[Data for review]

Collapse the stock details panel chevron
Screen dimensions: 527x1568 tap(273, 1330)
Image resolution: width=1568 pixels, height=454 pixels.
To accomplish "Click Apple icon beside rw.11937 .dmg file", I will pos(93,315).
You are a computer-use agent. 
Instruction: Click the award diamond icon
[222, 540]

[/Data for review]
[Data for review]

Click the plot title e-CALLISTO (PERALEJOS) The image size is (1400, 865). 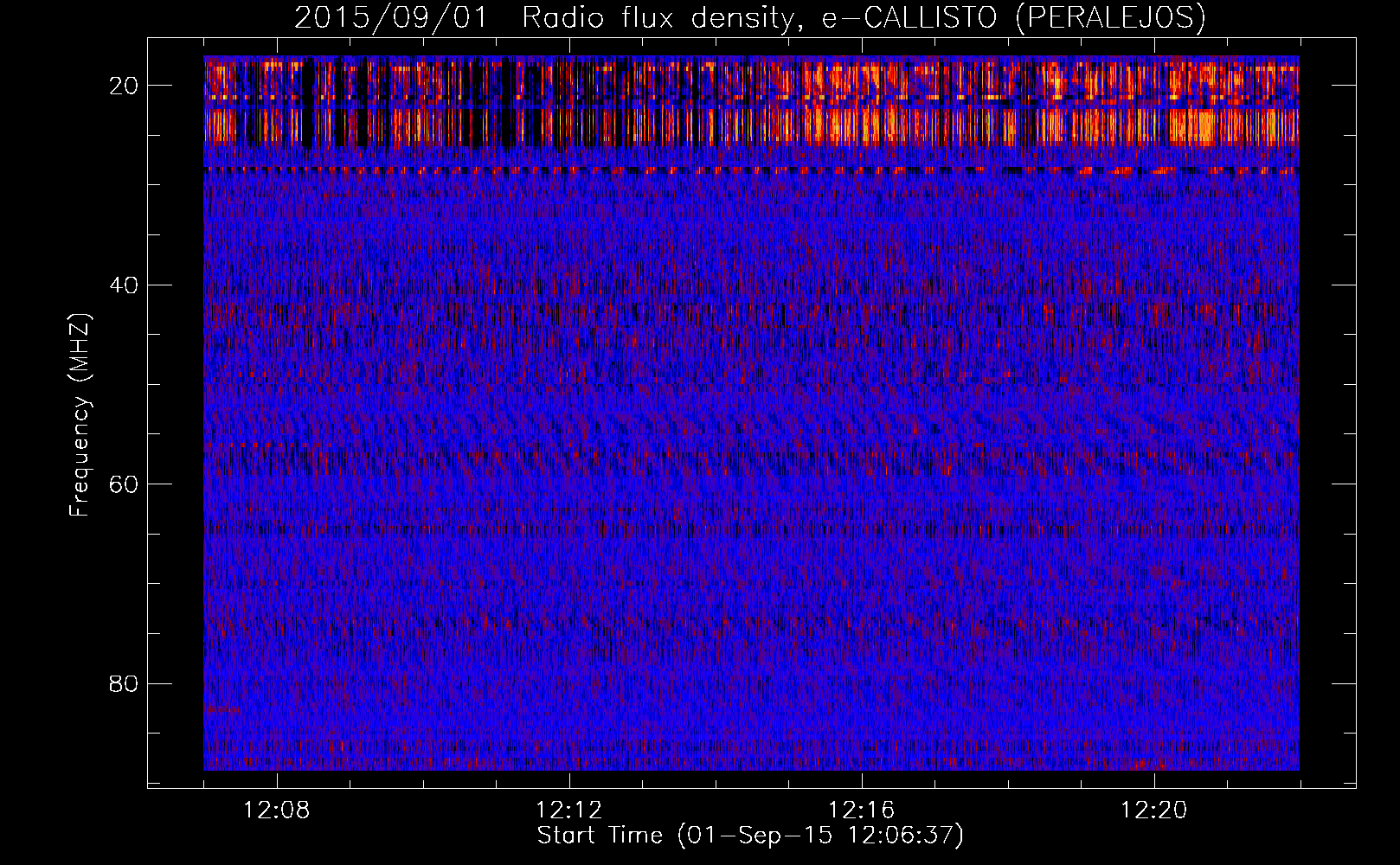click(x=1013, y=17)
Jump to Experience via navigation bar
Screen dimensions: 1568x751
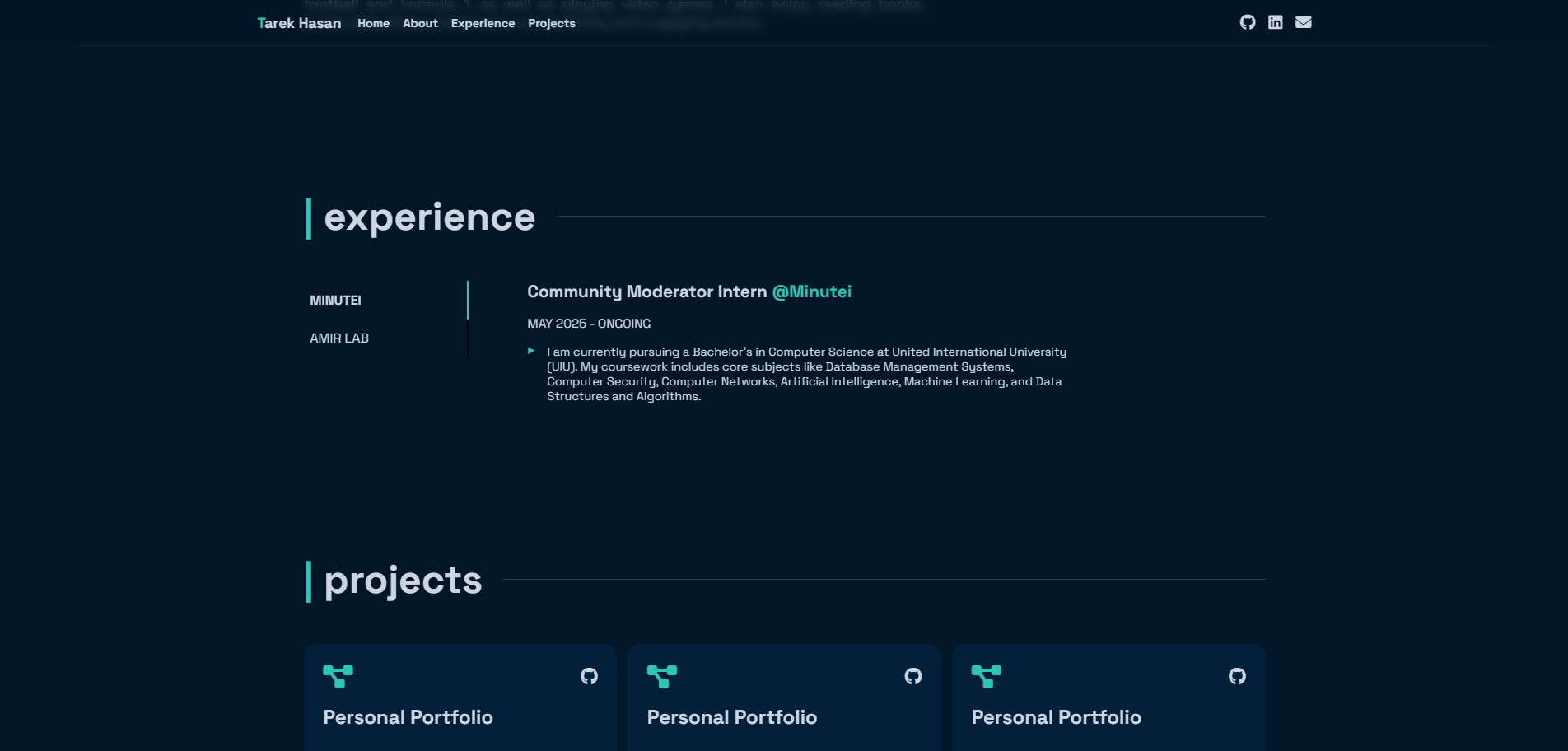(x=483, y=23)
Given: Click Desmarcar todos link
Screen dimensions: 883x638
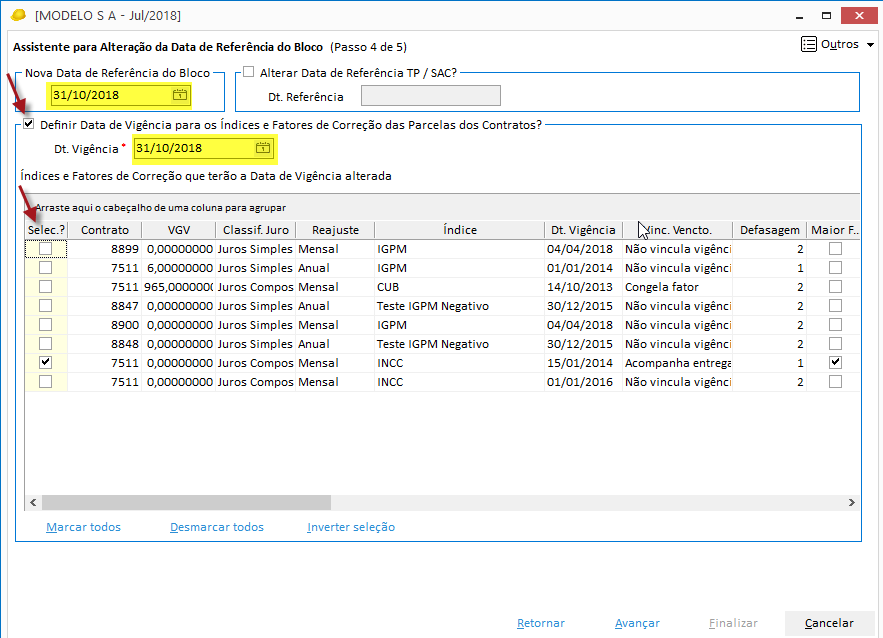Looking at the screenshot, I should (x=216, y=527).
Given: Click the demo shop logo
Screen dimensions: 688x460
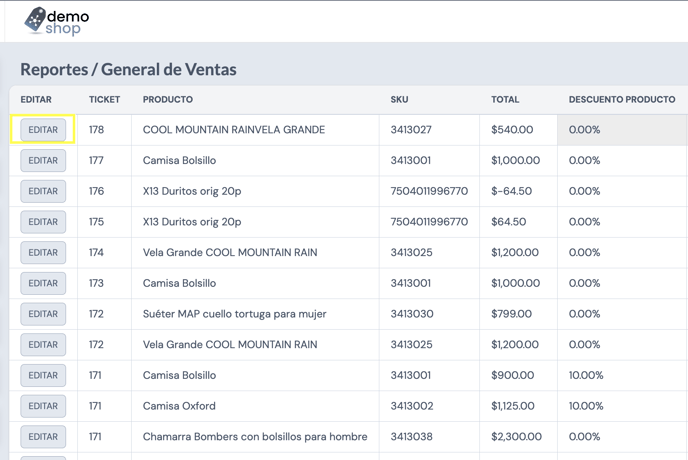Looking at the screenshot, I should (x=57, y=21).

[/Data for review]
[Data for review]

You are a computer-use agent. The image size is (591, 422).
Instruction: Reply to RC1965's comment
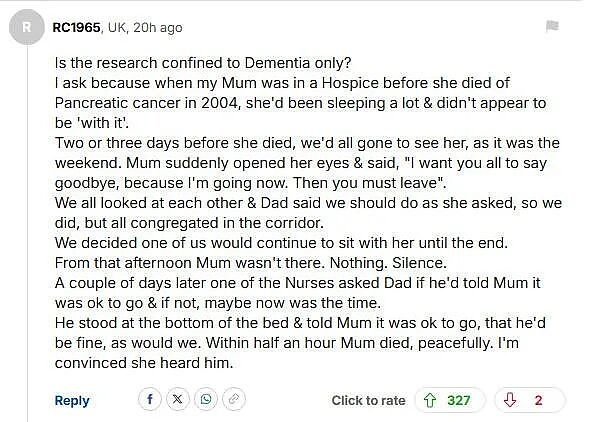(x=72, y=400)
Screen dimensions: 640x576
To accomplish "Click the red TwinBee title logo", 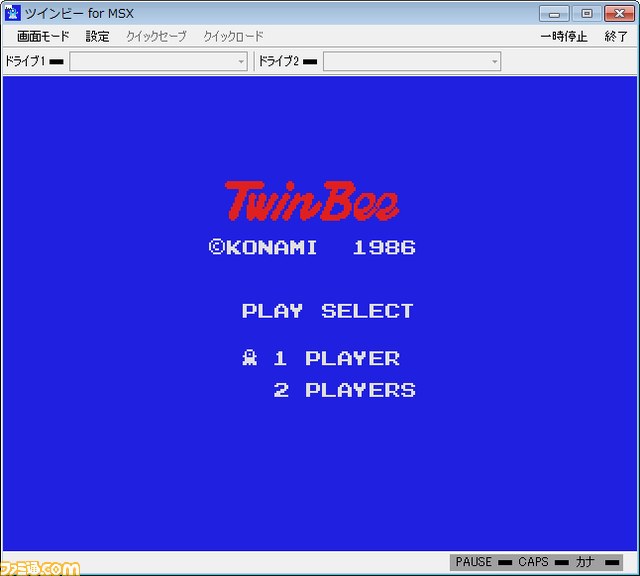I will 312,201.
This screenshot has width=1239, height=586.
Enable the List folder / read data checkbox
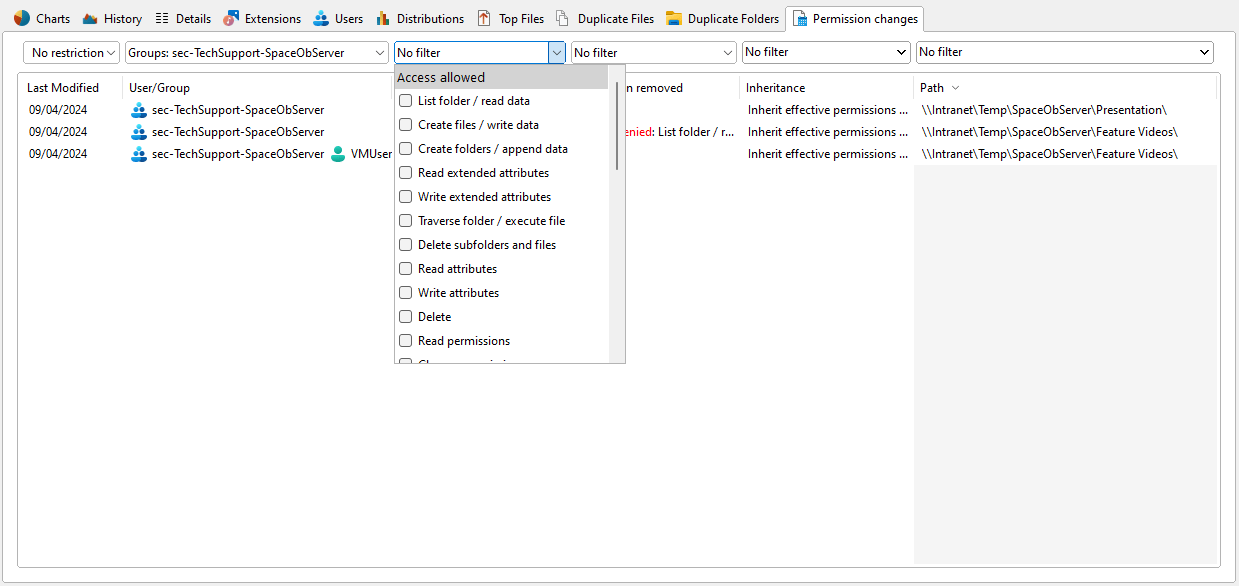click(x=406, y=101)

[/Data for review]

> [What you will do] For every line of the entries holding the string "width", add one to a tally; give the final figure only.

> [Result] 2